The US ends the requirement to remove shoes at airports.

The hassle of removing shoes at the airport is over. At least in the United States, where authorities have decided to eliminate a security measure that has been in place for almost two decades, according to leaks to the press by the Donald Trump administration.
Passengers will be able to leave their shoes behind when going through security at some airports in the world's leading power, in a measure that will be presented this Tuesday evening in Spain. The plan is to later expand it to the rest of the country's airports.
Homeland Security Secretary Kristi Noem is expected to unveil the measure at a press conference at Ronald Reagan Washington National Airport.
Noem's department oversees the Transportation Security Agency (TSA), which is responsible for, among other things, airport screening.

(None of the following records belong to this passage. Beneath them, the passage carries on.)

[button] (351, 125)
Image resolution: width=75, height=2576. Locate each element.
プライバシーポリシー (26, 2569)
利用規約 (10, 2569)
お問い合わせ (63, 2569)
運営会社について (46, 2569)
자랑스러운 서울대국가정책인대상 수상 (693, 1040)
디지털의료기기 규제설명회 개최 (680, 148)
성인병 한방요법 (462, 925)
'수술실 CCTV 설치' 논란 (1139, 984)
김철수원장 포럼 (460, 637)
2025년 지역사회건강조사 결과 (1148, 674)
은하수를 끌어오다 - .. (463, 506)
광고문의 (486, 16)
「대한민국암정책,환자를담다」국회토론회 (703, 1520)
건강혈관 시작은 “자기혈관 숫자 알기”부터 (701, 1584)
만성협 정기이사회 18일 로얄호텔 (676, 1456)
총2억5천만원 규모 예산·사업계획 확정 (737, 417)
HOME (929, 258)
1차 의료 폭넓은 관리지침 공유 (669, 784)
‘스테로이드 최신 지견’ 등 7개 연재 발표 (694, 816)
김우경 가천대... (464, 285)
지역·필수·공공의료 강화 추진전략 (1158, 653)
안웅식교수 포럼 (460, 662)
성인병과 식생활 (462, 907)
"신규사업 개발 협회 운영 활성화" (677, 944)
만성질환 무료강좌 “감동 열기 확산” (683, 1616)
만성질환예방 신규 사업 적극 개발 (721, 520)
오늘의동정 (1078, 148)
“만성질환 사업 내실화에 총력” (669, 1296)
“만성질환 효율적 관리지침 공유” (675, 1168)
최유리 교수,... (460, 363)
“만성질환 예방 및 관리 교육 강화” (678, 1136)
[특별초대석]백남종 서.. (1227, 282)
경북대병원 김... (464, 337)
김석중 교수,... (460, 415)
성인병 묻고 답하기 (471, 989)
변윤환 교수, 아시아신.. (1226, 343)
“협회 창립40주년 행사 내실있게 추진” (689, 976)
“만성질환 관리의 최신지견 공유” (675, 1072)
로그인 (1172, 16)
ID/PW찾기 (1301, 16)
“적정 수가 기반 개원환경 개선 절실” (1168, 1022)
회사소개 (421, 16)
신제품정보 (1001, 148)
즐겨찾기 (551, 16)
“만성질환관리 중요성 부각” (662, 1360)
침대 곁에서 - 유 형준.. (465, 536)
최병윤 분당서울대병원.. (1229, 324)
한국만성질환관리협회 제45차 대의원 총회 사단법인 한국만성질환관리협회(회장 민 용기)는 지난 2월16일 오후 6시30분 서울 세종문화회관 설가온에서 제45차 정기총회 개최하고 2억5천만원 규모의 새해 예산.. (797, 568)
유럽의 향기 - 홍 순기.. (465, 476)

In a statement prior to the press conference, the TSA said it would implement new regulations " to make passenger screening easier , improve traveler satisfaction, and reduce wait times."
Younger children won't remember what it was like to go through airport security without removing their shoes. It was a requirement that was imposed in 2006, when the TSA deemed it necessary due to the "continuing threat" of camouflaged explosives.
These were the years following the September 11 attacks, in which Islamist terrorists hijacked and crashed planes into the Twin Towers in New York and the Pentagon outside Washington. And at a time when these attacks, the US response to them—the so-called "War on Terror" and the subsequent invasion of Iraq—unleashed a growing threat of domestic terrorist attacks that changed security protocols.
The specific trigger for the security measure came after a man tried to detonate his shoe bombs on a flight from Paris to Miami in December 2001 , a few months after the Islamist attacks.
Today's measure follows the elimination of the ban on carrying liquids in luggage, which some countries, including the U.S., have already begun to implement.